I query why the Bill does not, as far as I can see, extend the existing offence of having a knife or offensive weapon on school premises to cover other types of educational institution, as was covered in the consultation, but the problem is bigger than just the availability of offensive weapons, and bigger than just having stiffer sentences.

The measures in the Bill will increase the use of mandatory minimum custodial sentences for children, yet evidence shows that custody is failing in being rehabilitative. Last year, 69% of children released from custody reoffended within a year. That is a considerably higher figure than for those who were given community sentences, so we need to think much smarter about the criminal justice system and how we keep people out of jail and sustainably out of trouble.

Working in partnerships, we need to understand why gang culture in this country is increasingly using these weapons. I filmed a documentary back in 2009 called “Tower Block of Commons” in which I spent time with youth gangs in Newtown in inner-city Birmingham.
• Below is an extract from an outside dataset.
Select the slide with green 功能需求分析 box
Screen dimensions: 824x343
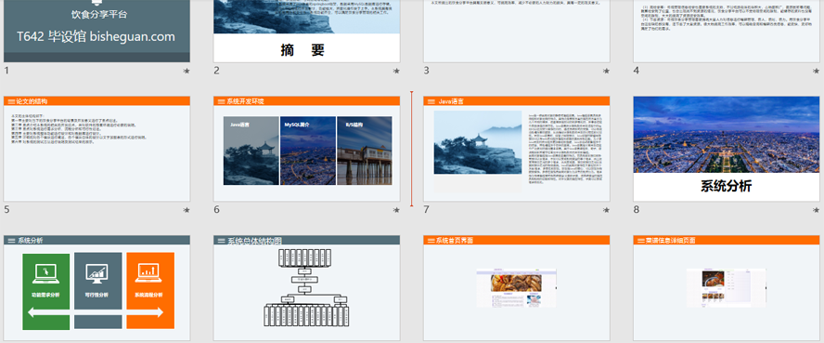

Through the help of former gang members who then set up a charity to try to rehabilitate some of these people and bring them back in from the dark side, I began to understand some of the sensitivities and vulnerabilities of people who turn to gangs. This is about not just the penalties and the availability, but understanding the mindsets of the people who think it is good to use these weapons.

Finally, the Bill is just one part of a jigsaw, but we need to be smarter and take a much more holistic approach to violent youth crime.